### Problem to work on
Output the lines of the listing below as a numbered list, from the line containing "Identify the location" through the end of the listing. Skip blank lines and leave the pictures out.

*** Material to process

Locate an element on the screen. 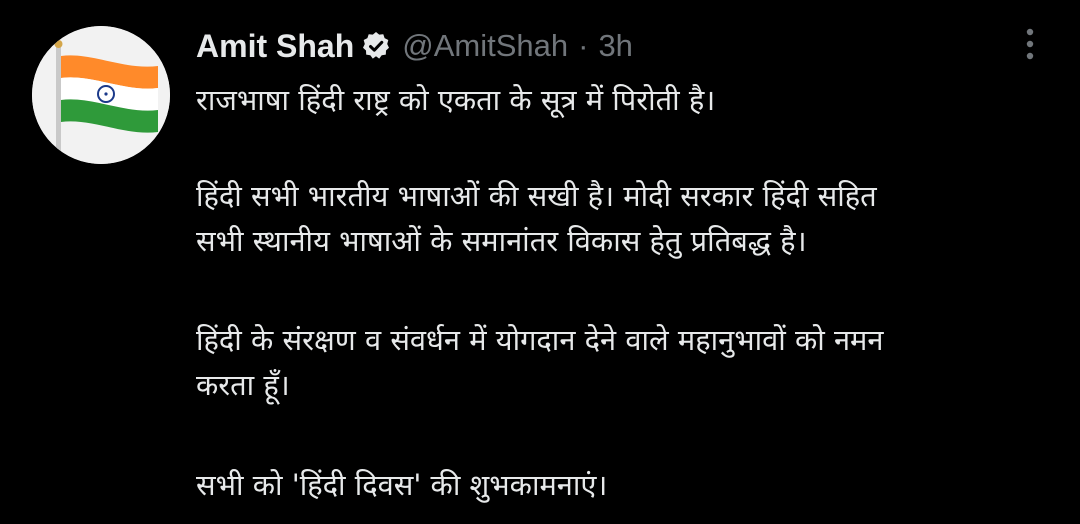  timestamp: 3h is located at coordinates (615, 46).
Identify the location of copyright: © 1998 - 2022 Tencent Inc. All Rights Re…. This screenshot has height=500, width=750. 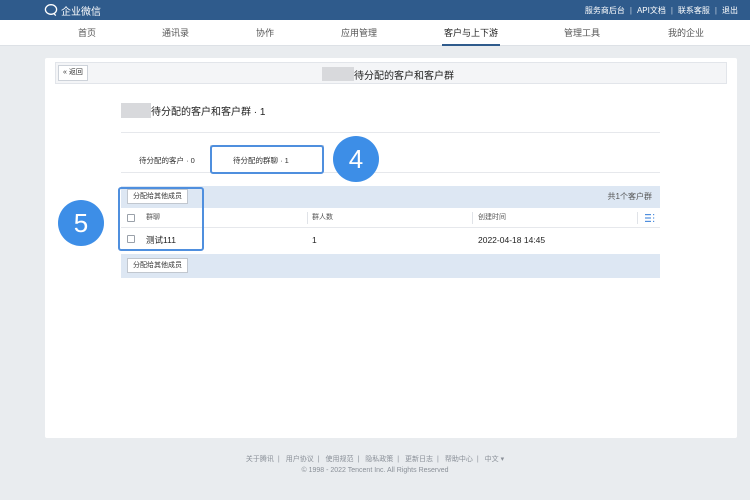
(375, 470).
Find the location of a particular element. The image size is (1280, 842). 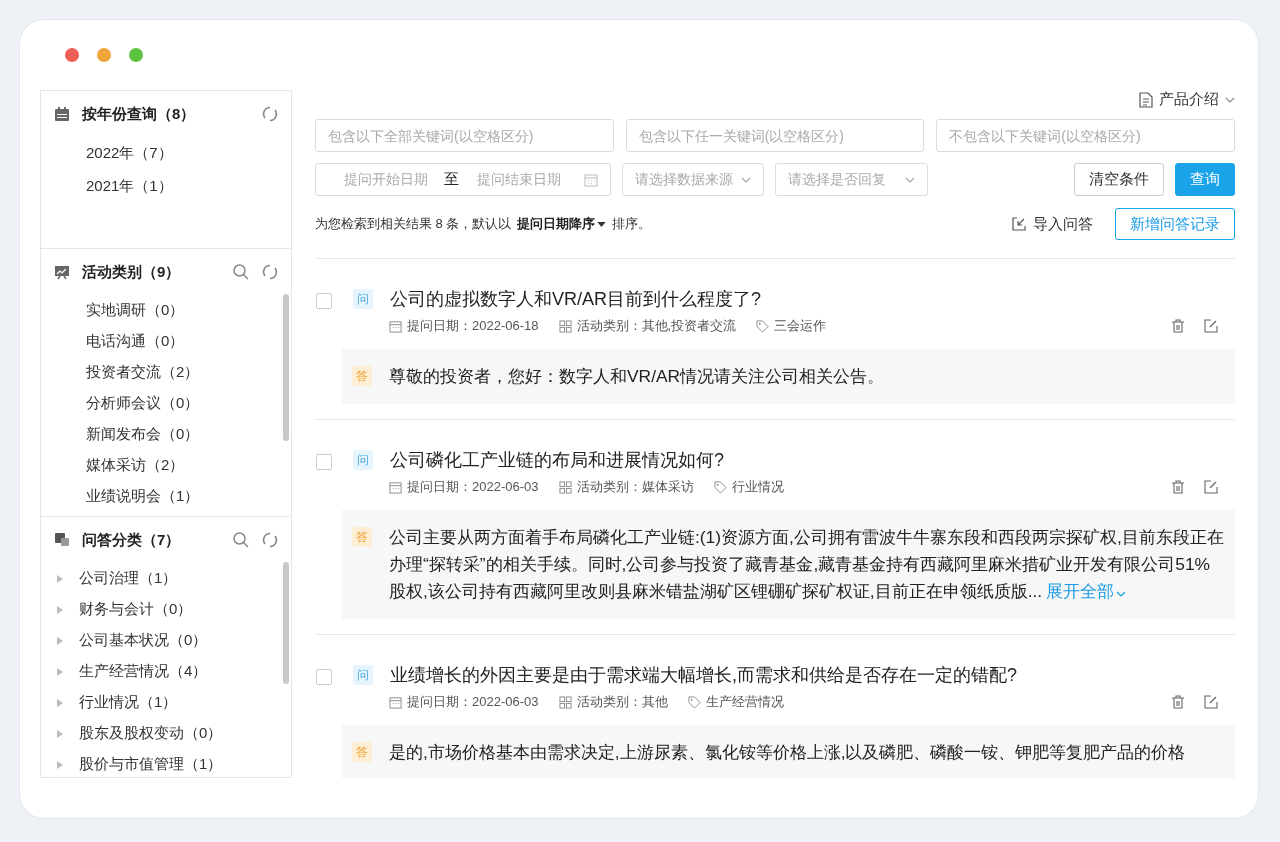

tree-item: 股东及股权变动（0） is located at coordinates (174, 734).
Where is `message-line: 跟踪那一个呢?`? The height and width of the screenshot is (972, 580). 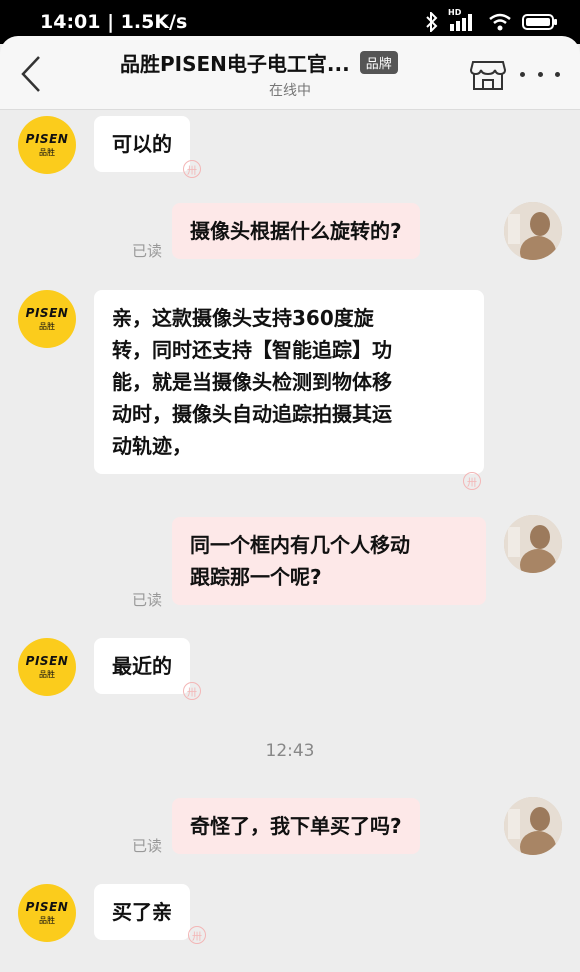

******

### Solution below
1. Identify the location of copyright: © 1998 - 2022 Tencent Inc. All Rights Re…. This screenshot has height=500, width=750. 
2. (375, 470).
3. Find the location of a particular element. The image size is (1280, 842). 
4. tree-item: 股东及股权变动（0） is located at coordinates (174, 734).
5. Where is `message-line: 跟踪那一个呢?`? The height and width of the screenshot is (972, 580). 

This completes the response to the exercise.